И только на середине рассказа мы понимаем, что перед нами никакая не научная фантастика. Речь идет о еще об одном важном рубеже человеческой жизни, и приключения Бабушки, главной героини рассказа — это развернутая метафора погружения в деменцию, оживший в ее сознании мир юности, детства, постепенное растворение собственного «я» на пути подготовки к самому главному путешествию.

«Бабушке объяснили, что она будет переживать различные важные ситуации из собственного прошлого, но сконструированы они будут так, что поступить правильным образом будет принципиально невозможно, — и чтобы принять правильное решение, необходимо попросить совета у родственника. А потом принять еще одно решение: следовать совету или нет. Правильное решение только одно, ошибаться нельзя, но все это не очень страшно— даже если сертификат не дадут, все равно впереди маячит какая-то жизнь, все можно поправить потом, когда будет Большой Суд, к тому же это тестовый режим, и, возможно, пару ошибок допустить можно».

«Сад для игры в волка» отсылает к жанру «игры в мафию», когда собравшиеся вместе незнакомые люди должны ежедневно приносить в жертву одного из участников.

«Как правило, во время игры в волка в первых раундах убивали каких-нибудь неприметных людей, быстро и облегченно соглашаясь друг с другом, — в случае несогласия умирал следующий по алфавиту, обязательно кто-то должен был умереть. Все пошли спать, а женщину увели медсестры ставить капельницу: убивали в игре гуманно, если, конечно, убивал не волк».

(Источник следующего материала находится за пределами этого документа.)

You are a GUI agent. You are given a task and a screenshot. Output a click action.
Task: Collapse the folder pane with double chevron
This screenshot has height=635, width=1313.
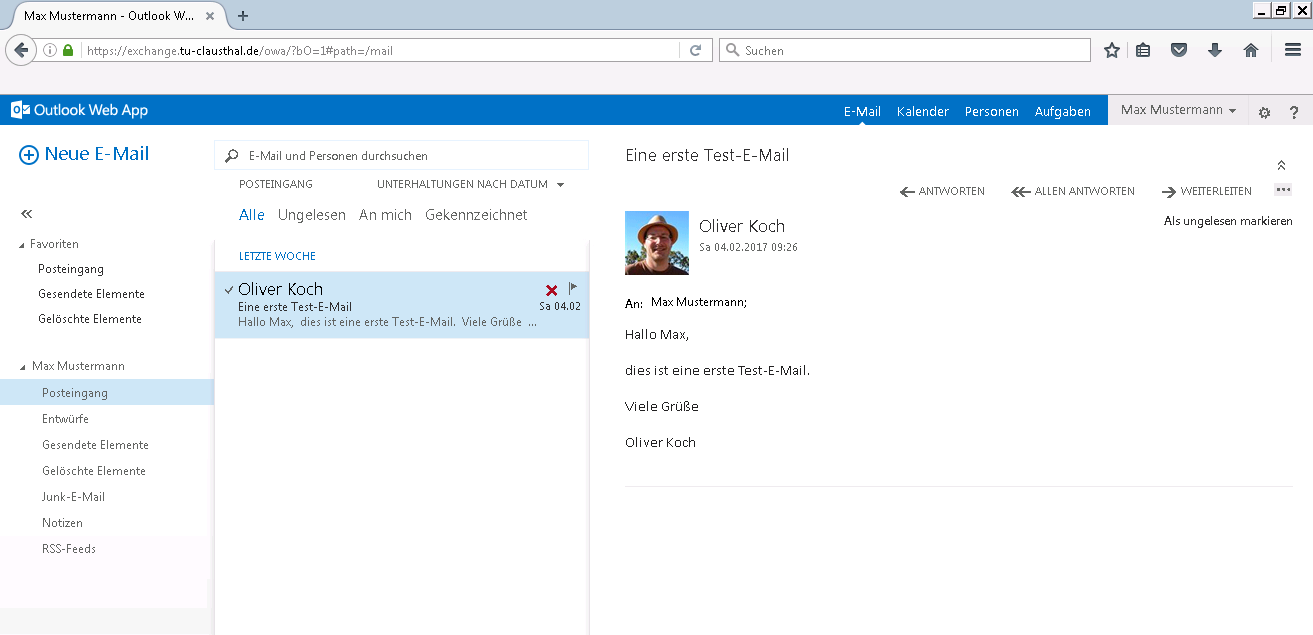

Важной привязкой фантастических сюжетов Замировской является семья, вполне традиционная — с родителями и детьми, бабушками и внуками, дядями, тетями и племянниками. Любовь, ревность, дружба, предательство упакованы в причудливые формы, но остаются главными свойствами человеческой природы, несмотря на мистическую или футурологическую обстановку действия.

Татьяне Замировской не откажешь в изобретательности, яркости образов, стилистическом изяществе. Это отличная книга для «своего читателя», выходящая далеко за рамки жанра.

Есть одно «но» — разгадав прием, которым пользуется автор, перестаешь испытывать эффект неожиданности и теряешь удовольствие от интриги. Но, возможно, тут виновато лично мое равнодушие к разного рода условным мирам, к абстрактынм «играм разума», от антиутопий до инопланетных хроник.